**Source data**
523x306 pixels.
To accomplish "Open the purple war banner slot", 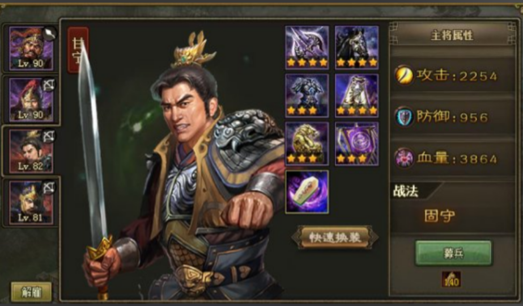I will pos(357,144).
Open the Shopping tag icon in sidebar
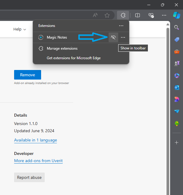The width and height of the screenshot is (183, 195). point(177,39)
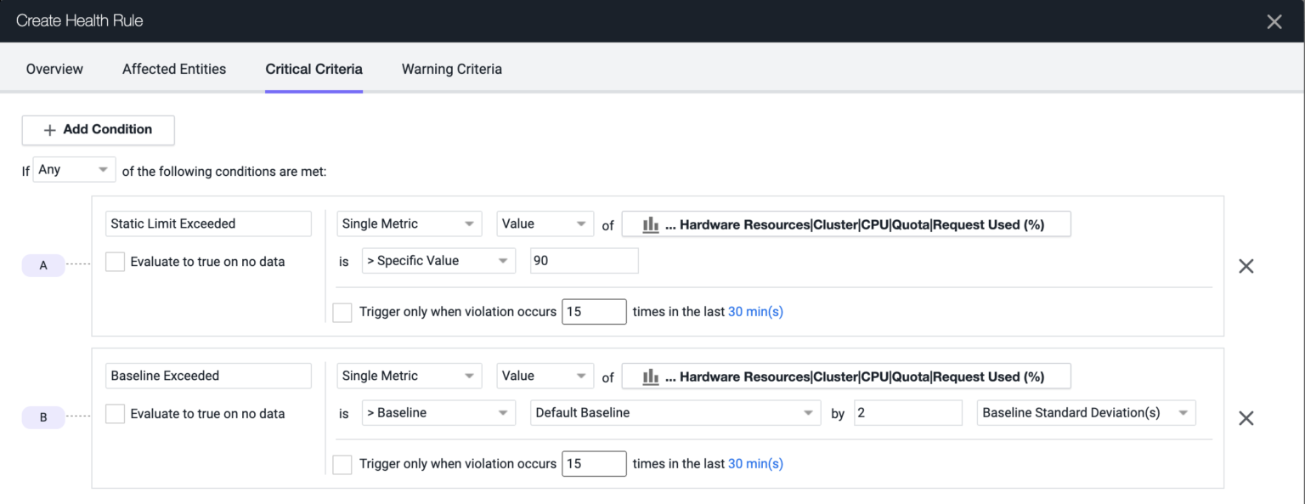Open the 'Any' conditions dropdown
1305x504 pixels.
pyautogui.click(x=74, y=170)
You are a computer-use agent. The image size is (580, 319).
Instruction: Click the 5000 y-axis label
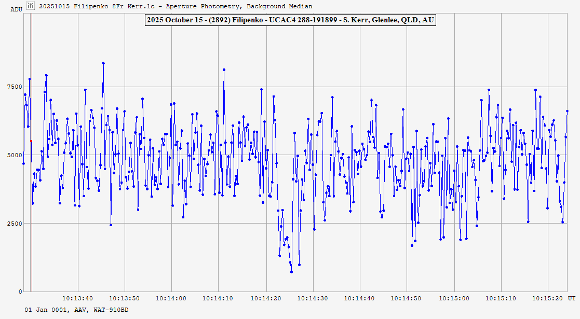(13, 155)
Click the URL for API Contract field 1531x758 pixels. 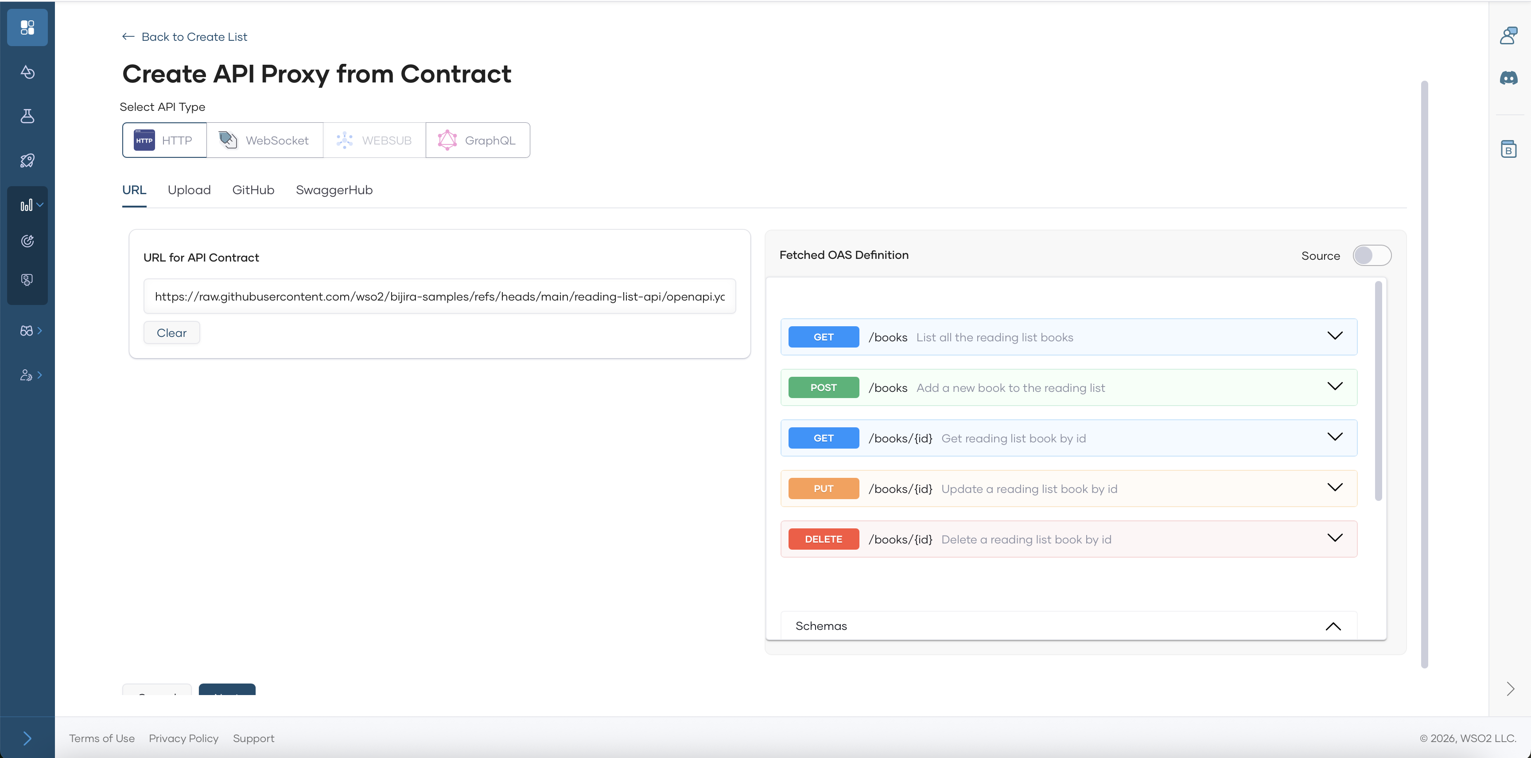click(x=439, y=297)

**Problem details**
For the data above, set down exactly the lines from the line with "Open the Shopping tag icon in sidebar" to the line with "You are a computer-use", both included, leaving pictures out.

**Output**
Open the Shopping tag icon in sidebar
The width and height of the screenshot is (183, 195). point(177,39)
Open the 'Any' conditions dropdown
1305x504 pixels.
pyautogui.click(x=74, y=170)
You are a computer-use agent. The image size is (580, 319).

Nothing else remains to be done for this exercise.